### DATA FOR THIS TASK

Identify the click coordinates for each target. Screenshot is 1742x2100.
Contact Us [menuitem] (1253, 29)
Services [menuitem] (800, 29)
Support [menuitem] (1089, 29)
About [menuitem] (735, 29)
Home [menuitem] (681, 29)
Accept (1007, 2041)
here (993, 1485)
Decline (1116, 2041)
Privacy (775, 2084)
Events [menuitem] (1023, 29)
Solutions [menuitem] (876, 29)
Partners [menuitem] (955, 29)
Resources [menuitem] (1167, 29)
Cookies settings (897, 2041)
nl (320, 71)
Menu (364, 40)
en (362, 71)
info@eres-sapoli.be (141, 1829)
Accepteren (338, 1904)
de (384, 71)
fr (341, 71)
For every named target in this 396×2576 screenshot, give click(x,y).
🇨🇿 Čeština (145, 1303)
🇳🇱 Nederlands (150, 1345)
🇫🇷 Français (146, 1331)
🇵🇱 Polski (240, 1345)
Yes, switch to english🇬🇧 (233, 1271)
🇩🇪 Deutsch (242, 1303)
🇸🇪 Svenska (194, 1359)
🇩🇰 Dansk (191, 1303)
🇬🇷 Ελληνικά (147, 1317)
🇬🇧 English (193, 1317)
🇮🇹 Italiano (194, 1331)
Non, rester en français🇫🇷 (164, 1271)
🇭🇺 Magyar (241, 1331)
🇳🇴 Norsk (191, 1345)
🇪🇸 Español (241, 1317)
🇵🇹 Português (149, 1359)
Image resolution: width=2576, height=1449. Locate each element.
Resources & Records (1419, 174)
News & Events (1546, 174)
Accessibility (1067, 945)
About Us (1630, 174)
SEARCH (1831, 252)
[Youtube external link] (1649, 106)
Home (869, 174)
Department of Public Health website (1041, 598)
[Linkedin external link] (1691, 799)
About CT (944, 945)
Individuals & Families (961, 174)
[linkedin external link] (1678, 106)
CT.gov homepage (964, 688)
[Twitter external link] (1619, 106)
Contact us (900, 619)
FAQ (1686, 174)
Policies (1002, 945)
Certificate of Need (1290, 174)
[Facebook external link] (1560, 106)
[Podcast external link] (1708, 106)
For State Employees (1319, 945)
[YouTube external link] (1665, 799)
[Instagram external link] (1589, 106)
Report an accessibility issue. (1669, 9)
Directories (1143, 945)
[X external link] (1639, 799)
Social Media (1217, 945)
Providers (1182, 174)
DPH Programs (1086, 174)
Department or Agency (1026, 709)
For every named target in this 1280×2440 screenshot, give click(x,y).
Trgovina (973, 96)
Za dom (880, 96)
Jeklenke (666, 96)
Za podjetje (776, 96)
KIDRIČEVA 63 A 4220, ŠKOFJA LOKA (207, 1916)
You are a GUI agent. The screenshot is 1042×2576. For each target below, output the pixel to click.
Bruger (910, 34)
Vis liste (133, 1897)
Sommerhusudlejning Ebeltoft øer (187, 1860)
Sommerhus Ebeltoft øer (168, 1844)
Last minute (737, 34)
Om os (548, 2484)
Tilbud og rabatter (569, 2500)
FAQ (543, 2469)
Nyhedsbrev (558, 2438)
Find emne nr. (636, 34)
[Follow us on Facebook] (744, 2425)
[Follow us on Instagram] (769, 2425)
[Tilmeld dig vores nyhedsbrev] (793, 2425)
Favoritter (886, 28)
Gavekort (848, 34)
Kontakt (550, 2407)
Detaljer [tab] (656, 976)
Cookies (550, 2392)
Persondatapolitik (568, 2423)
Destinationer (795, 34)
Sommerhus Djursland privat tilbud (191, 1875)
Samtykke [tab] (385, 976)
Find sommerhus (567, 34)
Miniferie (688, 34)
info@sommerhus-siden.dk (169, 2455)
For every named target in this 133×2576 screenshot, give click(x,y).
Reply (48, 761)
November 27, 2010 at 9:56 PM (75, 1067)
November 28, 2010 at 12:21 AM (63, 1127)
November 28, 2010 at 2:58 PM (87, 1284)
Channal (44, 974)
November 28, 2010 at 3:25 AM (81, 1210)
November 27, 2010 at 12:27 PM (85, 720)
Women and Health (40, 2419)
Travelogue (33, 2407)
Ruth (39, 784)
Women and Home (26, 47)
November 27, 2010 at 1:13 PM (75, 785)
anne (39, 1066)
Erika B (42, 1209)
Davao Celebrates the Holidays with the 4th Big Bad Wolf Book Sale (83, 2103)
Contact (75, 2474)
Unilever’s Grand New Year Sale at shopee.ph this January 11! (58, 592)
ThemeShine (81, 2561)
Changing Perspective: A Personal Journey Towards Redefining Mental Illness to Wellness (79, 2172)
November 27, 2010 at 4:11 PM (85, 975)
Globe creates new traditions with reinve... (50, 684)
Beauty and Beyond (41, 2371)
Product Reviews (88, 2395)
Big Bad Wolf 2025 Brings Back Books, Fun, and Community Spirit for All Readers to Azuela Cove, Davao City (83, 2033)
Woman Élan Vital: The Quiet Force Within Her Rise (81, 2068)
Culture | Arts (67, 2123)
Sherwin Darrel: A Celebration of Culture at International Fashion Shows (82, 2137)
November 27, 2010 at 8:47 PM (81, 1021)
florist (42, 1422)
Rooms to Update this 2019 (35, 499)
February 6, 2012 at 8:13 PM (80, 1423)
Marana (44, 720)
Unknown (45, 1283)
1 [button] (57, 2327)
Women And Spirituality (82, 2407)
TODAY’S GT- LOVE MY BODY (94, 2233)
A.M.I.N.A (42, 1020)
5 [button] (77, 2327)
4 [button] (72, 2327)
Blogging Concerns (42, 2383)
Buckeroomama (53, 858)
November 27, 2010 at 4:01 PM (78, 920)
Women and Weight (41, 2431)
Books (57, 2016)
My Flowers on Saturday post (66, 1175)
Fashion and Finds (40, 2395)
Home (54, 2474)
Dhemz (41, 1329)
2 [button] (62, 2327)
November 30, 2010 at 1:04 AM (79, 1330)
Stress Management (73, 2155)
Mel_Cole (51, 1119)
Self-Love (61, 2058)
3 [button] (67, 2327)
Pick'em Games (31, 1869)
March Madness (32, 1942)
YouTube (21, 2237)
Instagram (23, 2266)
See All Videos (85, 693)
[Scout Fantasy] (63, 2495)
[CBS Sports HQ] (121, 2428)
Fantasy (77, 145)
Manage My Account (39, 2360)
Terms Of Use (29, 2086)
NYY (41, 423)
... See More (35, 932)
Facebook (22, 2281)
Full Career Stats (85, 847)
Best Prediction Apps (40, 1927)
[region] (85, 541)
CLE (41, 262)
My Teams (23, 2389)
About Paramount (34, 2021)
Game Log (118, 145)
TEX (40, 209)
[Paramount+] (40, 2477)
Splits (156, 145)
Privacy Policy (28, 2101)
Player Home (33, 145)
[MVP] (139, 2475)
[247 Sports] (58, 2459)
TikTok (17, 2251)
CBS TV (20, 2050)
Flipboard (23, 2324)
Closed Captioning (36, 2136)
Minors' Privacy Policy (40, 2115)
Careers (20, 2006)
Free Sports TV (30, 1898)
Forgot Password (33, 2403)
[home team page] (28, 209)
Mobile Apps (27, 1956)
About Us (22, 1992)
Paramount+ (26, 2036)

### HOW TO COMPLETE THIS TASK
Set down each entry from above once more, exactly as written.

### WRITTEN RESPONSE
Identify the click coordinates for each target. Screenshot is 1742x2100.
Contact Us [menuitem] (1253, 29)
Services [menuitem] (800, 29)
Support [menuitem] (1089, 29)
About [menuitem] (735, 29)
Home [menuitem] (681, 29)
Accept (1007, 2041)
here (993, 1485)
Decline (1116, 2041)
Privacy (775, 2084)
Events [menuitem] (1023, 29)
Solutions [menuitem] (876, 29)
Partners [menuitem] (955, 29)
Resources [menuitem] (1167, 29)
Cookies settings (897, 2041)
nl (320, 71)
Menu (364, 40)
en (362, 71)
info@eres-sapoli.be (141, 1829)
Accepteren (338, 1904)
de (384, 71)
fr (341, 71)
For every named target in this 396×2576 screenshot, give click(x,y).
🇨🇿 Čeština (145, 1303)
🇳🇱 Nederlands (150, 1345)
🇫🇷 Français (146, 1331)
🇵🇱 Polski (240, 1345)
Yes, switch to english🇬🇧 (233, 1271)
🇩🇪 Deutsch (242, 1303)
🇸🇪 Svenska (194, 1359)
🇩🇰 Dansk (191, 1303)
🇬🇷 Ελληνικά (147, 1317)
🇬🇧 English (193, 1317)
🇮🇹 Italiano (194, 1331)
Non, rester en français🇫🇷 (164, 1271)
🇭🇺 Magyar (241, 1331)
🇳🇴 Norsk (191, 1345)
🇪🇸 Español (241, 1317)
🇵🇹 Português (149, 1359)
Image resolution: width=2576, height=1449. Locate each element.
Resources & Records (1419, 174)
News & Events (1546, 174)
Accessibility (1067, 945)
About Us (1630, 174)
SEARCH (1831, 252)
[Youtube external link] (1649, 106)
Home (869, 174)
Department of Public Health website (1041, 598)
[Linkedin external link] (1691, 799)
About CT (944, 945)
Individuals & Families (961, 174)
[linkedin external link] (1678, 106)
CT.gov homepage (964, 688)
[Twitter external link] (1619, 106)
Contact us (900, 619)
FAQ (1686, 174)
Policies (1002, 945)
Certificate of Need (1290, 174)
[Facebook external link] (1560, 106)
[Podcast external link] (1708, 106)
For State Employees (1319, 945)
[YouTube external link] (1665, 799)
[Instagram external link] (1589, 106)
Report an accessibility issue. (1669, 9)
Directories (1143, 945)
[X external link] (1639, 799)
Social Media (1217, 945)
Providers (1182, 174)
DPH Programs (1086, 174)
Department or Agency (1026, 709)
For every named target in this 1280×2440 screenshot, give click(x,y).
Trgovina (973, 96)
Za dom (880, 96)
Jeklenke (666, 96)
Za podjetje (776, 96)
KIDRIČEVA 63 A 4220, ŠKOFJA LOKA (207, 1916)
You are a GUI agent. The screenshot is 1042×2576. For each target below, output the pixel to click.
Bruger (910, 34)
Vis liste (133, 1897)
Sommerhusudlejning Ebeltoft øer (187, 1860)
Sommerhus Ebeltoft øer (168, 1844)
Last minute (737, 34)
Om os (548, 2484)
Tilbud og rabatter (569, 2500)
FAQ (543, 2469)
Nyhedsbrev (558, 2438)
Find emne nr. (636, 34)
[Follow us on Facebook] (744, 2425)
[Follow us on Instagram] (769, 2425)
[Tilmeld dig vores nyhedsbrev] (793, 2425)
Favoritter (886, 28)
Gavekort (848, 34)
Kontakt (550, 2407)
Detaljer [tab] (656, 976)
Cookies (550, 2392)
Persondatapolitik (568, 2423)
Destinationer (795, 34)
Sommerhus Djursland privat tilbud (191, 1875)
Samtykke [tab] (385, 976)
Find sommerhus (567, 34)
Miniferie (688, 34)
info@sommerhus-siden.dk (169, 2455)
For every named target in this 133×2576 screenshot, give click(x,y).
Reply (48, 761)
November 27, 2010 at 9:56 PM (75, 1067)
November 28, 2010 at 12:21 AM (63, 1127)
November 28, 2010 at 2:58 PM (87, 1284)
Channal (44, 974)
November 28, 2010 at 3:25 AM (81, 1210)
November 27, 2010 at 12:27 PM (85, 720)
Women and Health (40, 2419)
Travelogue (33, 2407)
Ruth (39, 784)
Women and Home (26, 47)
November 27, 2010 at 1:13 PM (75, 785)
anne (39, 1066)
Erika B (42, 1209)
Davao Celebrates the Holidays with the 4th Big Bad Wolf Book Sale (83, 2103)
Contact (75, 2474)
Unilever’s Grand New Year Sale at shopee.ph this January 11! (58, 592)
ThemeShine (81, 2561)
Changing Perspective: A Personal Journey Towards Redefining Mental Illness to Wellness (79, 2172)
November 27, 2010 at 4:11 PM (85, 975)
Globe creates new traditions with reinve... (50, 684)
Beauty and Beyond (41, 2371)
Product Reviews (88, 2395)
Big Bad Wolf 2025 Brings Back Books, Fun, and Community Spirit for All Readers to Azuela Cove, Davao City (83, 2033)
Woman Élan Vital: The Quiet Force Within Her Rise (81, 2068)
Culture | Arts (67, 2123)
Sherwin Darrel: A Celebration of Culture at International Fashion Shows (82, 2137)
November 27, 2010 at 8:47 PM (81, 1021)
florist (42, 1422)
Rooms to Update this 2019 (35, 499)
February 6, 2012 at 8:13 PM (80, 1423)
Marana (44, 720)
Unknown (45, 1283)
1 [button] (57, 2327)
Women And Spirituality (82, 2407)
TODAY’S GT- LOVE MY BODY (94, 2233)
A.M.I.N.A (42, 1020)
5 [button] (77, 2327)
4 [button] (72, 2327)
Blogging Concerns (42, 2383)
Buckeroomama (53, 858)
November 27, 2010 at 4:01 PM (78, 920)
Women and Weight (41, 2431)
Books (57, 2016)
My Flowers on Saturday post (66, 1175)
Fashion and Finds (40, 2395)
Home (54, 2474)
Dhemz (41, 1329)
2 [button] (62, 2327)
November 30, 2010 at 1:04 AM (79, 1330)
Stress Management (73, 2155)
Mel_Cole (51, 1119)
Self-Love (61, 2058)
3 [button] (67, 2327)
Pick'em Games (31, 1869)
March Madness (32, 1942)
YouTube (21, 2237)
Instagram (23, 2266)
See All Videos (85, 693)
[Scout Fantasy] (63, 2495)
[CBS Sports HQ] (121, 2428)
Fantasy (77, 145)
Manage My Account (39, 2360)
Terms Of Use (29, 2086)
NYY (41, 423)
... See More (35, 932)
Facebook (22, 2281)
Full Career Stats (85, 847)
Best Prediction Apps (40, 1927)
[region] (85, 541)
CLE (41, 262)
My Teams (23, 2389)
About Paramount (34, 2021)
Game Log (118, 145)
TEX (40, 209)
[Paramount+] (40, 2477)
Splits (156, 145)
Privacy Policy (28, 2101)
Player Home (33, 145)
[MVP] (139, 2475)
[247 Sports] (58, 2459)
TikTok (17, 2251)
CBS TV (20, 2050)
Flipboard (23, 2324)
Closed Captioning (36, 2136)
Minors' Privacy Policy (40, 2115)
Careers (20, 2006)
Free Sports TV (30, 1898)
Forgot Password (33, 2403)
[home team page] (28, 209)
Mobile Apps (27, 1956)
About Us (22, 1992)
Paramount+ (26, 2036)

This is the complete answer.